▶ _Instructions for the task_: Turn the lines of the records below into a JSON list of strings, with one string per line and blank lines left out.

(Records from a pointing dataset)

________________________

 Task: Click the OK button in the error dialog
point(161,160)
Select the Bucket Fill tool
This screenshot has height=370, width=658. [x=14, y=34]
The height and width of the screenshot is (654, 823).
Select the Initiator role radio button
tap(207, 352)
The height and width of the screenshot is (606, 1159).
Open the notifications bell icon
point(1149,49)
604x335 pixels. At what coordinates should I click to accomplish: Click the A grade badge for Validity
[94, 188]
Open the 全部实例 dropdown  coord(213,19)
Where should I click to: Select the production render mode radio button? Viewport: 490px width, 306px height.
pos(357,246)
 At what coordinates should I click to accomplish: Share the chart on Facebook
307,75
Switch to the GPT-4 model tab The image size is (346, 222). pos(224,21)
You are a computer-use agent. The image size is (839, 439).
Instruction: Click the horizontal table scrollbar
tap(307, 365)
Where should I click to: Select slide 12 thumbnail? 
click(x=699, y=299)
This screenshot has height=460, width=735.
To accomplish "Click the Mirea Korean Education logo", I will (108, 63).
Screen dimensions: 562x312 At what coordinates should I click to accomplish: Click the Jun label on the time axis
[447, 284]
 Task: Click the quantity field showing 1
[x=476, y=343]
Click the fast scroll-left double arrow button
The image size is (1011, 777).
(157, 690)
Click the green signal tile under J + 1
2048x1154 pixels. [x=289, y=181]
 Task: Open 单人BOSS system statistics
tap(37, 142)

________________________

▶ _Response to this task_:
[
  " Task: Click the OK button in the error dialog",
  "point(161,160)",
  "Select the Bucket Fill tool",
  "This screenshot has height=370, width=658. [x=14, y=34]",
  "The height and width of the screenshot is (654, 823).",
  "Select the Initiator role radio button",
  "tap(207, 352)",
  "The height and width of the screenshot is (606, 1159).",
  "Open the notifications bell icon",
  "point(1149,49)",
  "604x335 pixels. At what coordinates should I click to accomplish: Click the A grade badge for Validity",
  "[94, 188]",
  "Open the 全部实例 dropdown  coord(213,19)",
  "Where should I click to: Select the production render mode radio button? Viewport: 490px width, 306px height.",
  "pos(357,246)",
  " At what coordinates should I click to accomplish: Share the chart on Facebook",
  "307,75",
  "Switch to the GPT-4 model tab The image size is (346, 222). pos(224,21)",
  "You are a computer-use agent. The image size is (839, 439).",
  "Instruction: Click the horizontal table scrollbar",
  "tap(307, 365)",
  "Where should I click to: Select slide 12 thumbnail? ",
  "click(x=699, y=299)",
  "This screenshot has height=460, width=735.",
  "To accomplish \"Click the Mirea Korean Education logo\", I will (108, 63).",
  "Screen dimensions: 562x312 At what coordinates should I click to accomplish: Click the Jun label on the time axis",
  "[447, 284]",
  " Task: Click the quantity field showing 1",
  "[x=476, y=343]",
  "Click the fast scroll-left double arrow button",
  "The image size is (1011, 777).",
  "(157, 690)",
  "Click the green signal tile under J + 1",
  "2048x1154 pixels. [x=289, y=181]",
  " Task: Open 单人BOSS system statistics",
  "tap(37, 142)"
]